Des citoyens inquiets
Plusieurs citoyens s’inquiètent de la prolifération de ces caméras de surveillance qui, depuis une douzaine d’années, envahissent l’espace public montréalais. C’est ainsi que Marco Sylvestro, un citoyen de Pointe-Saint-Charles a localisé «250 caméras installées sur des édifices, des feux de circulation, des commerces ou des entreprises. Si on suppose qu’un nombre équivalent est aussi installé à l’intérieur des commerces, des HLM et des stations de métro, on arrive à 500. Pour un quartier de 14 000 habitants, cela donne une caméra pour 28 habitants, un chiffre similaire à la Grande-Bretagne, reconnue comme ayant l’un des plus hauts taux de caméras au monde. C’est sûr que ça peut être utile pour les enquêtes policières ou pour prévenir certaines incivilités, mais ça entretient aussi une culture d’anxiété, alors que le niveau de criminalité est en diminution constante», précise-t-il. Pour sa part, Christian Bourdeau professeur à l’École nationale d’administration publique, se demande si nous n’assistons pas «à la mise en place graduelle d’une infrastructure de “surveillance totale” des lieux publics? Comment surveiller et encadrer le déploiement de caméras de surveillance toujours plus nombreuses, intelligentes et interconnectées pour éviter les dérives possibles?» Le seul moyen serait sans doute de resserrer les règles et de prendre des sanctions.
Le Québec est-il devenu un état policier ?
Dans une démocratie où les gens sont libres d’afficher leurs convictions, la question peut paraître incongrue, pourtant plusieurs militants sont inquiets. Déjà en 2015 la Ligue des Droits et Libertés, dénonçait les 7000 arrestations de masse effectuées principalement sur le territoire montréalais ce qui a entraîné l’ONU à se pencher sur le sujet et à produire deux rapports critiques publiés par le Comité des droits de l’Homme des Nations unies.
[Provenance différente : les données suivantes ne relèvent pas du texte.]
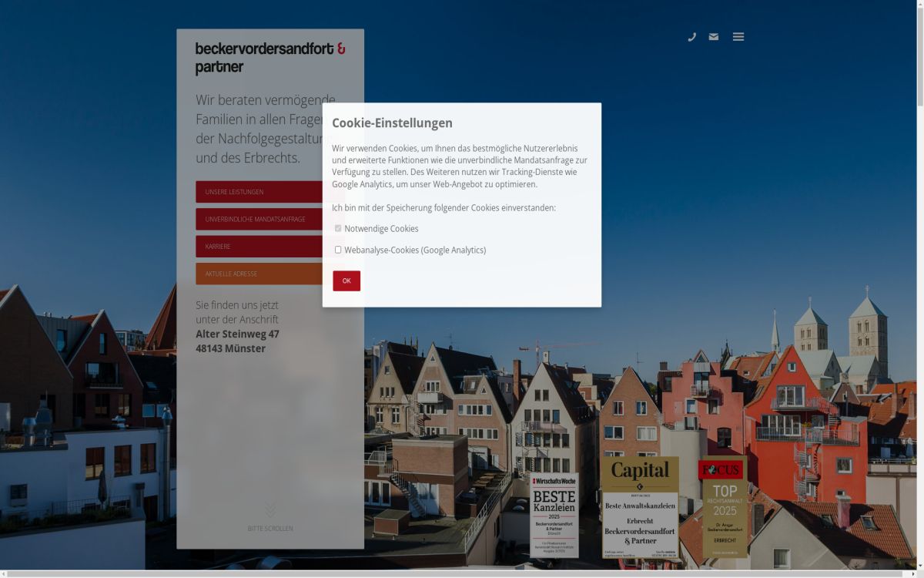
Task: Click the BITTE SCROLLEN label
Action: coord(270,528)
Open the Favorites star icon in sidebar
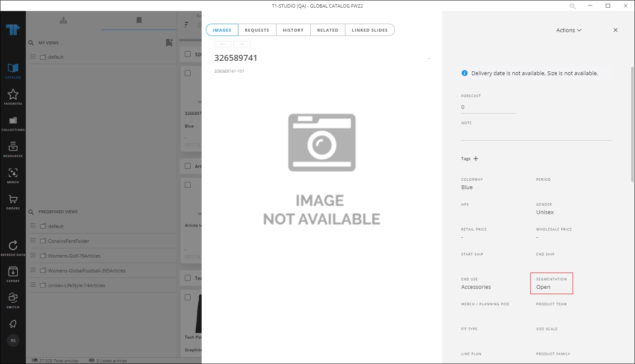Viewport: 635px width, 364px height. (x=13, y=95)
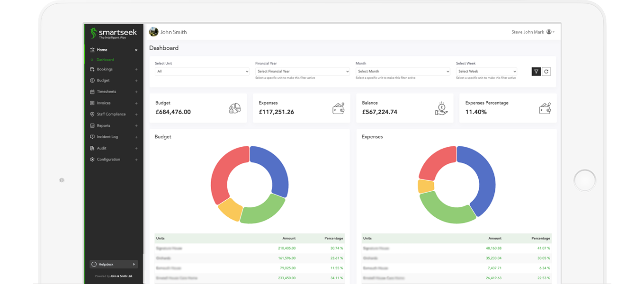
Task: Click the filter funnel icon button
Action: point(536,71)
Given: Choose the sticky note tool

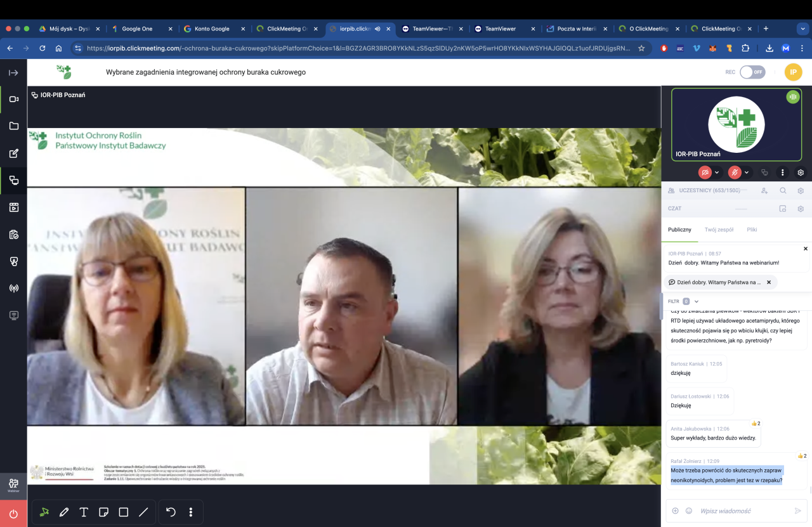Looking at the screenshot, I should coord(103,512).
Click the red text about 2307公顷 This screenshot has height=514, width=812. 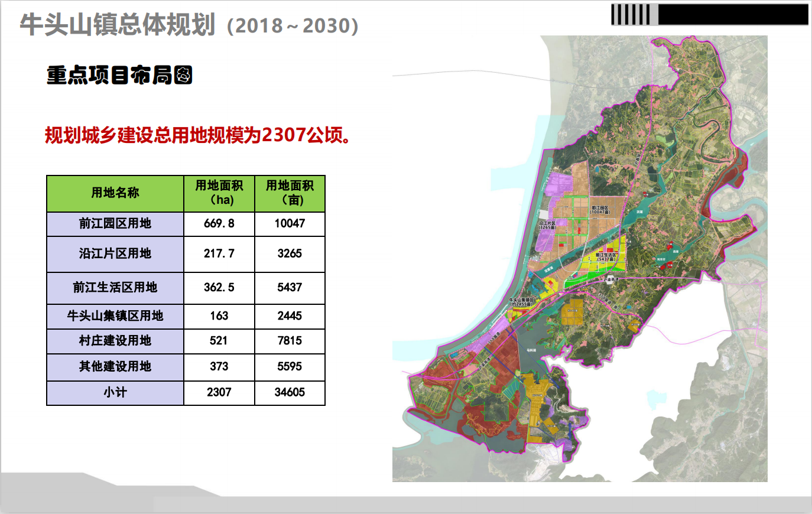point(199,135)
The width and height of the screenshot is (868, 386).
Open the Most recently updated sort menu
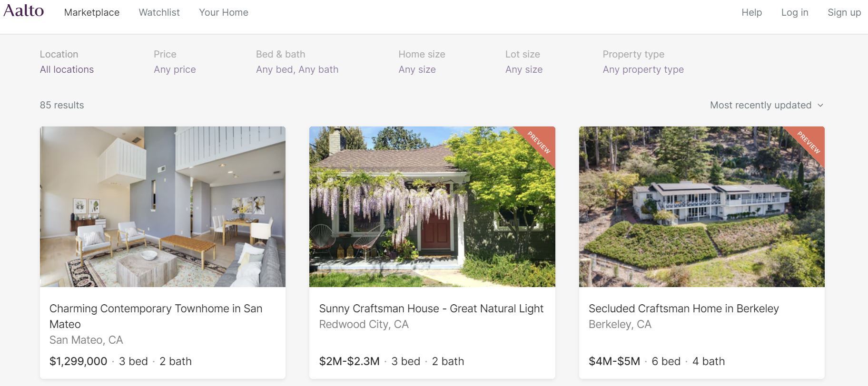click(760, 105)
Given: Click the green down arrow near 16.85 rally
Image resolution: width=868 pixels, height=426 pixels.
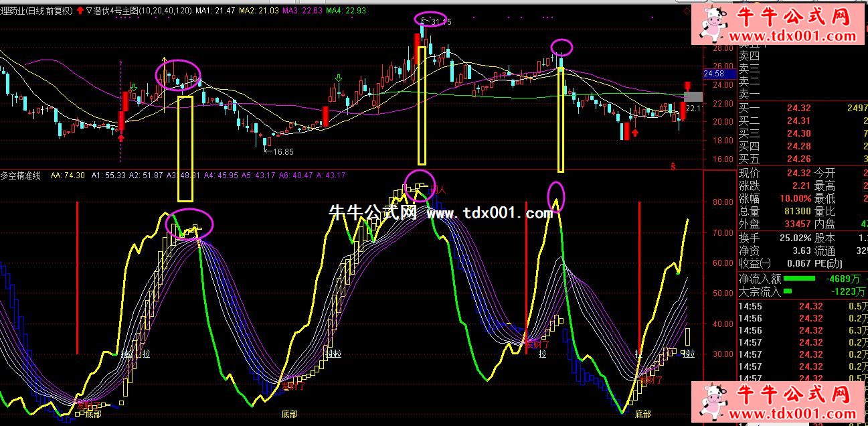Looking at the screenshot, I should click(x=339, y=80).
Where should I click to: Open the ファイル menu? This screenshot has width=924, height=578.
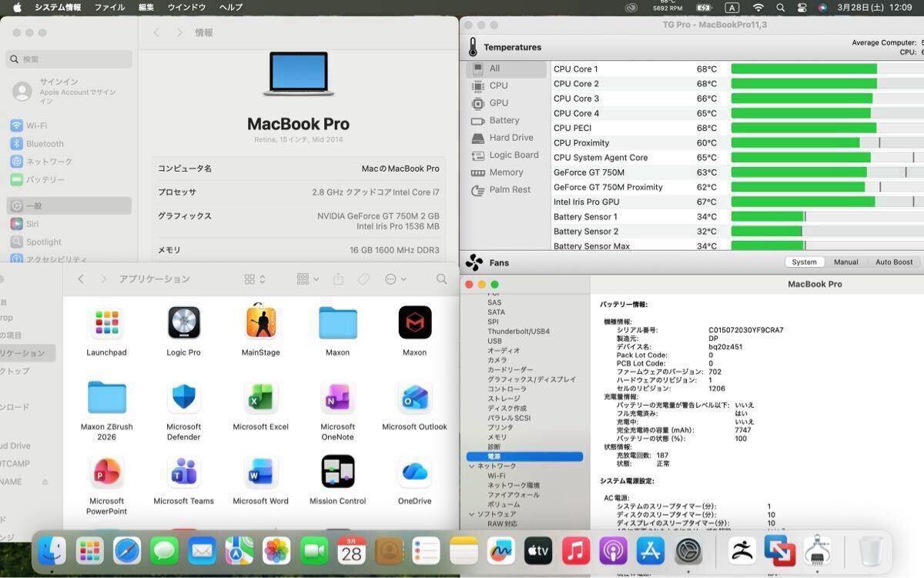pyautogui.click(x=109, y=8)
Francis Villeneuve, de l’Association des juristes progressistes, rappelle également que ces dernières années plusieurs règlements abusifs ont été adoptés par le législateur pour justifier des arrestations et brimer le droit de manifester. «Heureusement, la Cour supérieure a déclaré à la fin de 2015 que l’article 500.1 du Code de la sécurité routière, interdisant de manifester de manière à entraver la circulation, est invalide et contraire aux libertés d’expression et de réunion pacifique. Quant au règlement P-6, qui oblige notamment de donner son itinéraire à l’avance, on a bon espoir qu’il soit jugé inconstitutionnel en Cour supérieure», a-t-il conclu. L’usage excessif de la force policière lors des arrestations musclées inquiète également La ligue des droits et libertés. Le journaliste Mathias Marchal rapporte en effet que cet organisme «a recensé 55 événements de ce type depuis 4 ans. Ces arrestations avec usage excessif de la force ont abouti dans 83 % des cas à un retrait des accusations ou à des acquittements quelques années plus tard, ce qui fait dire aux manifestants visés qu’ils font l’objet de profilage politique».